The splicing method depends on mechanical or electrical requirements. Mechanical splicing uses connectors (e.g., board-to-board headers) or mounting brackets to join PCBs, ensuring alignment with ±0.1 mm precision. This is ideal for non-critical electrical paths, allowing easy replacement of damaged sections. Electrical splicing employs solder bridges, flexible copper strips, or conductive adhesives to create continuous electrical connections between boards, critical for high-current or high-frequency signals.

Design considerations include signal integrity—spliced connections must minimize impedance discontinuities. For high-speed signals (>1 Gbps), differential pairs are routed across splices with matched lengths (±0.5 mm) and controlled impedance (50 or 100 Ω).
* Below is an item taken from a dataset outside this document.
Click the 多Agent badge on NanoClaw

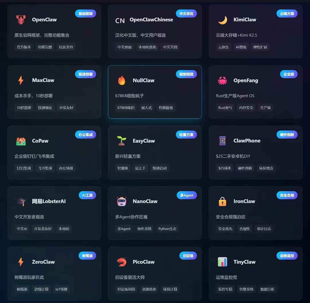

Thermal management is crucial: splice points are spaced ≥20 mm apart, and heat-dissipating pads are added to prevent hotspots, especially in power electronics.

Manufacturing involves alignment fixtures to position PCBs during splicing, with optical inspection (AOI) verifying solder joint quality. Post-splicing, the assembly undergoes thermal cycling (-40 to 125°C, 500 cycles) and vibration testing (10-2000 Hz) to ensure reliability. Standards like IPC-6012 specify splicing criteria, including minimum solder fillet size (≥0.2 mm) and insulation resistance (>10^10 Ω). This technology enables cost-effective production of large rigid PCBs, leveraging existing manufacturing capabilities while meeting the performance demands of large-scale electronic systems.